BEGIN Data for this exercise

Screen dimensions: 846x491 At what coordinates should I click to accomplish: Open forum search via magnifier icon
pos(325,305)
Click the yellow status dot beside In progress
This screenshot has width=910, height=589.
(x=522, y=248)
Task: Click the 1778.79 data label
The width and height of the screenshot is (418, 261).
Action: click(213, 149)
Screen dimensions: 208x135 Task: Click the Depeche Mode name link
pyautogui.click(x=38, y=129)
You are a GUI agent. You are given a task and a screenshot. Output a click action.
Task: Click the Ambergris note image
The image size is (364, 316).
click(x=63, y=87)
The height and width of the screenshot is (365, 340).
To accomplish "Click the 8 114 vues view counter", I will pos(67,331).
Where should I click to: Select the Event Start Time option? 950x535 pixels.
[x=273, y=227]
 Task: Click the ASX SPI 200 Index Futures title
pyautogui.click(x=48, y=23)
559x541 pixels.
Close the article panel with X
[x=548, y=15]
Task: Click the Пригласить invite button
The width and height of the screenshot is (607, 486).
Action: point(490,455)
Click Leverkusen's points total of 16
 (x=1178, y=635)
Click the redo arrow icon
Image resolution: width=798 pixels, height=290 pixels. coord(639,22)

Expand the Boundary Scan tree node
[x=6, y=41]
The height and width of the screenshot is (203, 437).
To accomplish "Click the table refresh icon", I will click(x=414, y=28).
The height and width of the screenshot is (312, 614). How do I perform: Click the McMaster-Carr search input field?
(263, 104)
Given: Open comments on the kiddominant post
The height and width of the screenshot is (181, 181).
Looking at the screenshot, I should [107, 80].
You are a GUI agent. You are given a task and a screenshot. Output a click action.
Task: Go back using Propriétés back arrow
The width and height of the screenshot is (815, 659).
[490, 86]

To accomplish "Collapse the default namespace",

END Data for this exercise

Print the whole listing exactly as it is.

Exercise response:
Screen dimensions: 846x491 At what coordinates should I click to accomplish: Open forum search via magnifier icon
pos(325,305)
Click the yellow status dot beside In progress
This screenshot has width=910, height=589.
(x=522, y=248)
Task: Click the 1778.79 data label
The width and height of the screenshot is (418, 261).
Action: click(213, 149)
Screen dimensions: 208x135 Task: Click the Depeche Mode name link
pyautogui.click(x=38, y=129)
You are a GUI agent. You are given a task and a screenshot. Output a click action.
Task: Click the Ambergris note image
The image size is (364, 316).
click(x=63, y=87)
The height and width of the screenshot is (365, 340).
To accomplish "Click the 8 114 vues view counter", I will pos(67,331).
Where should I click to: Select the Event Start Time option? 950x535 pixels.
[x=273, y=227]
 Task: Click the ASX SPI 200 Index Futures title
pyautogui.click(x=48, y=23)
559x541 pixels.
Close the article panel with X
[x=548, y=15]
Task: Click the Пригласить invite button
The width and height of the screenshot is (607, 486).
Action: point(490,455)
Click Leverkusen's points total of 16
 (x=1178, y=635)
Click the redo arrow icon
Image resolution: width=798 pixels, height=290 pixels. coord(639,22)

Expand the Boundary Scan tree node
[x=6, y=41]
The height and width of the screenshot is (203, 437).
To accomplish "Click the table refresh icon", I will click(x=414, y=28).
The height and width of the screenshot is (312, 614). How do I perform: Click the McMaster-Carr search input field?
(263, 104)
Given: Open comments on the kiddominant post
The height and width of the screenshot is (181, 181).
Looking at the screenshot, I should [107, 80].
You are a GUI agent. You are given a task and a screenshot. Output a click action.
Task: Go back using Propriétés back arrow
The width and height of the screenshot is (815, 659).
[490, 86]

To accomplish "Collapse the default namespace",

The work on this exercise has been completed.